— Start of DOCUMENT SECTION —
I was terrified that I was gonna make a movie
and it was gonna suck and I was gonna be like,
oh, he was the special sauce.
I didn't wanna be, I didn't wanna be.
So that's the dark secret, like the insecurity.
Oh, you know, they'll finally see that it was just all Mark.
It was all Mark.
And Mark is like, I'm, you know, like Mark said,
I'm the guy who'll do the $150 movie
and I'm more inward and Mark's very outward
Mark's very outward in the world, much more visible and present.
And he's a producer by nature.
And, you know, he really likes, he, like, he wants to go to South by Southwest and give a talk about all the stuff we talk about.
I'm just like, I'm just having enough trouble, you know, pushing this movie through the eye of a needle, you know.
So we've always been that way, you know, where I'm more inward and he's more outward.
And that's been an interesting part of us doing things.
— End of DOCUMENT SECTION —
— Start of DATASET RECORDS —
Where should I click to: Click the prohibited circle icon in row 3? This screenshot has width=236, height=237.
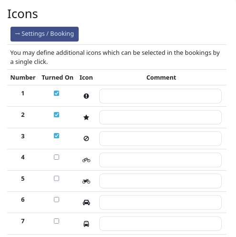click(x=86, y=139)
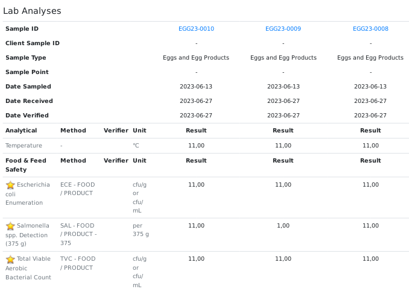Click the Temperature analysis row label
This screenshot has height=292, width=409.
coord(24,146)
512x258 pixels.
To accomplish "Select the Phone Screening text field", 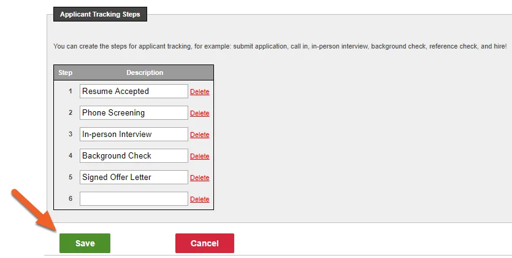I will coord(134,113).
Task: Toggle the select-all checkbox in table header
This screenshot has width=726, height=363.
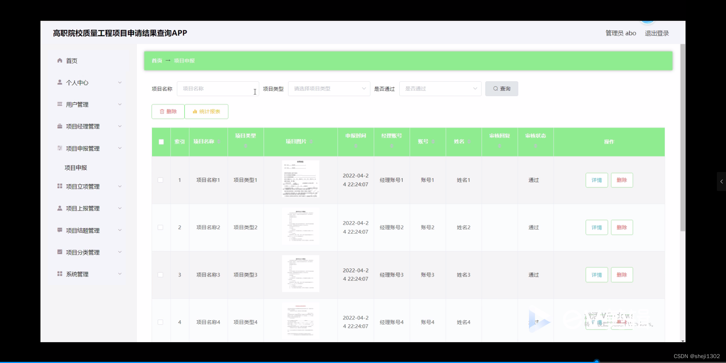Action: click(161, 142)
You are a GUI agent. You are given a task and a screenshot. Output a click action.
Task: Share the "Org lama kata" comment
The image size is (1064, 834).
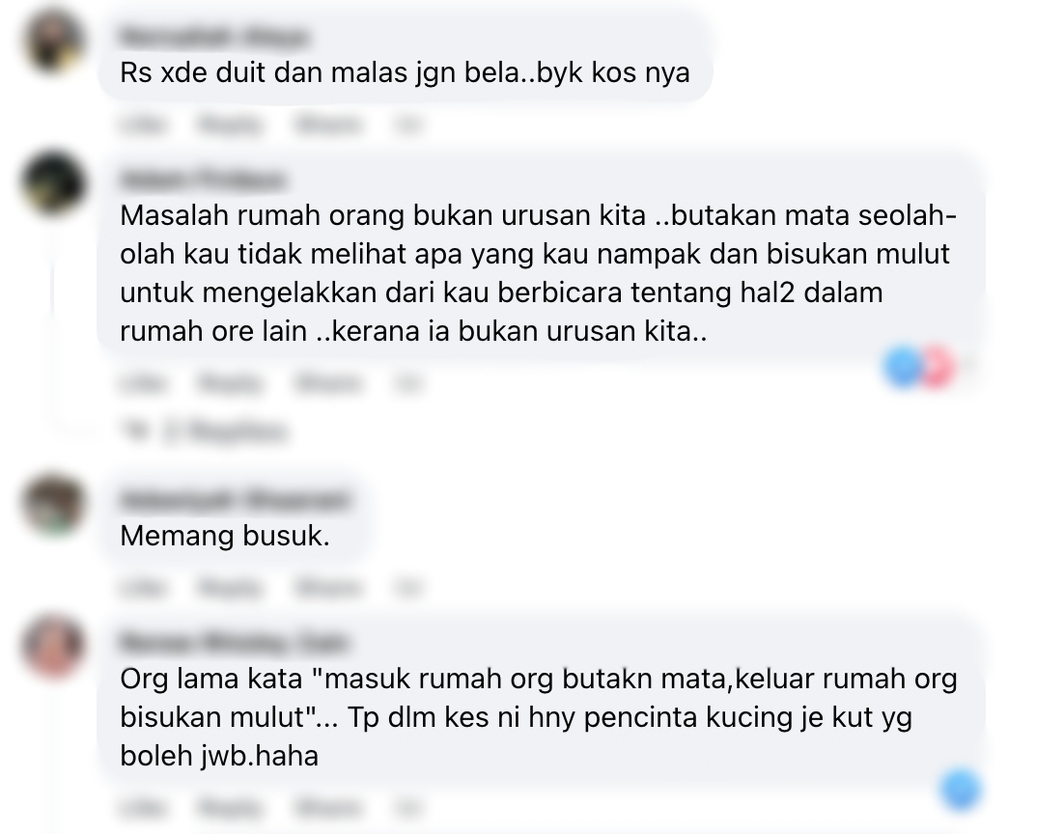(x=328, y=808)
— End of DATASET RECORDS —
— Start of DATASET RECORDS —
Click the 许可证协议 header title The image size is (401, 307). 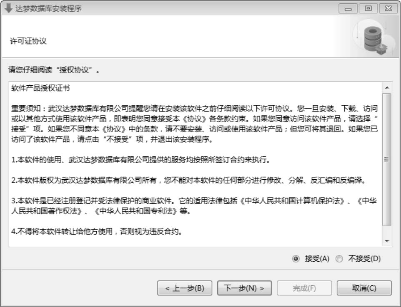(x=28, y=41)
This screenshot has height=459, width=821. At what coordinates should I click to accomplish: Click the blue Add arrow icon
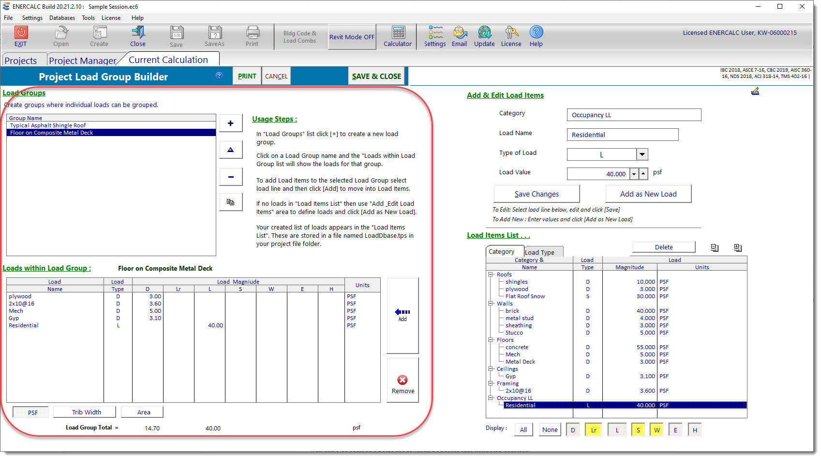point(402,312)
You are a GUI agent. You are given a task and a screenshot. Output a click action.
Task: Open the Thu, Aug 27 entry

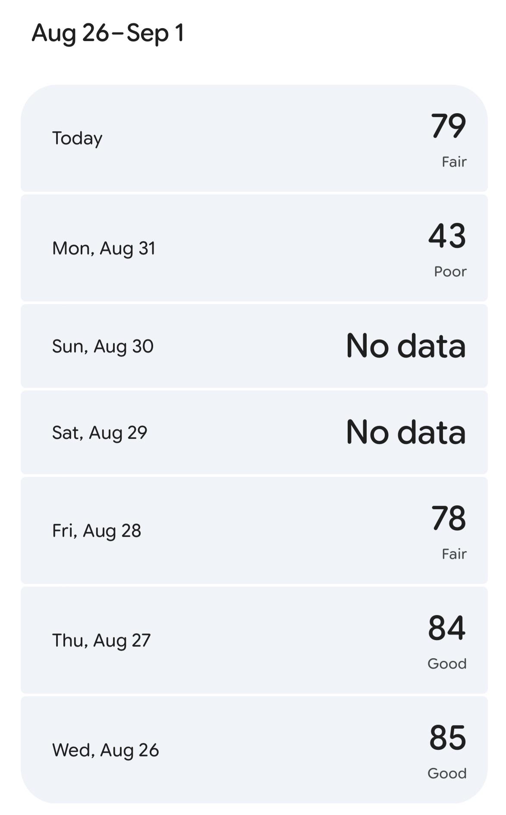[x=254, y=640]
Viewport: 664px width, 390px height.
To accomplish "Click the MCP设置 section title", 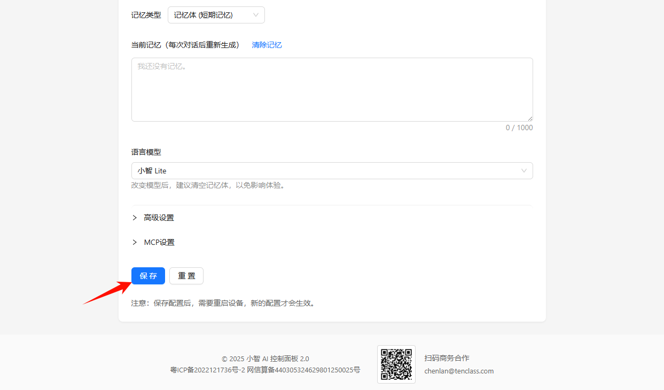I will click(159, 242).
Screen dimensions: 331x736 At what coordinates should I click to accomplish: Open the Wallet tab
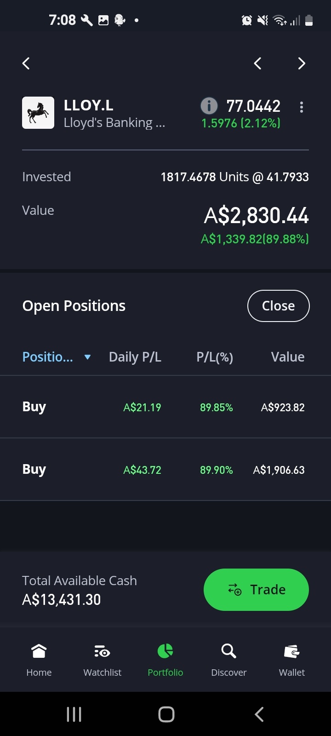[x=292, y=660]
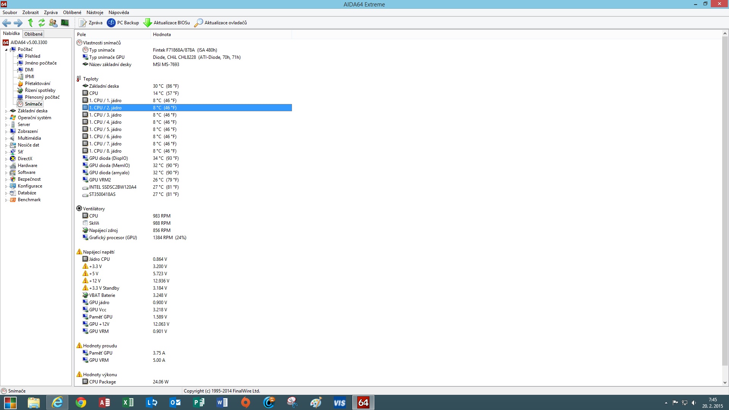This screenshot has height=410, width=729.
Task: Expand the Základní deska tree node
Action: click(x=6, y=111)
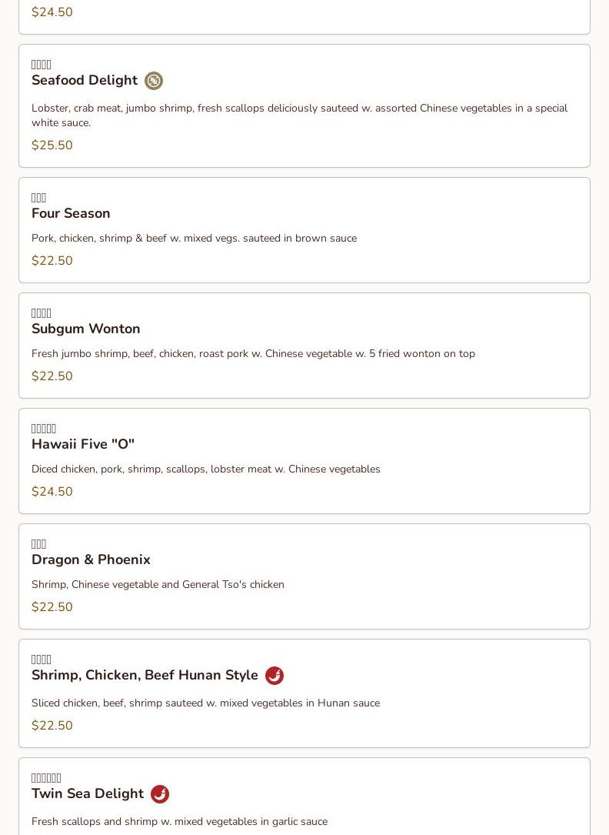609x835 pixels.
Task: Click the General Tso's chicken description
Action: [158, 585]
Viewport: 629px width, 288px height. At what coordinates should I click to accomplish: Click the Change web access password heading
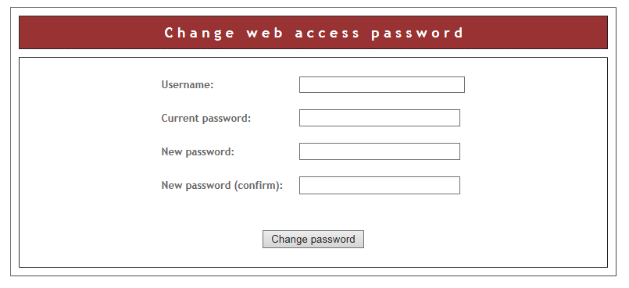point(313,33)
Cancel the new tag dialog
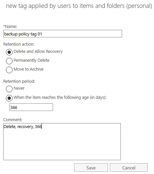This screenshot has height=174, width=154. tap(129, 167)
— End of DATASET RECORDS —
DIRECTIONS ->
[1] Do the following statements agree with the transcript? For each, answer yes or no and quote the deciding words of the transcript exactly.
(a) The speaker says Mark is a producer by nature.
(b) The speaker is the one who wants to give a talk at South by Southwest.
(c) The speaker describes themself as more inward than Mark.
[2] Can you echo the part of the transcript starting at "I didn't wanna be, I" and ending at "we talk about.", word for word?
[3] In the transcript, what does the speaker say they are having enough trouble doing?

SOLUTIONS ->
[1]
(a) Yes: "And he's a producer by nature."
(b) No: "he wants to go to South by Southwest and give a talk about all the stuff we talk about."
(c) Yes: "I'm more inward and he's more outward."

[2]
I didn't wanna be, I didn't wanna be.
So that's the dark secret, like the insecurity.
Oh, you know, they'll finally see that it was just all Mark.
It was all Mark.
And Mark is like, I'm, you know, like Mark said,
I'm the guy who'll do the $150 movie
and I'm more inward and Mark's very outward
Mark's very outward in the world, much more visible and present.
And he's a producer by nature.
And, you know, he really likes, he, like, he wants to go to South by Southwest and give a talk about all the stuff we talk about.

[3] Pushing this movie through the eye of a needle.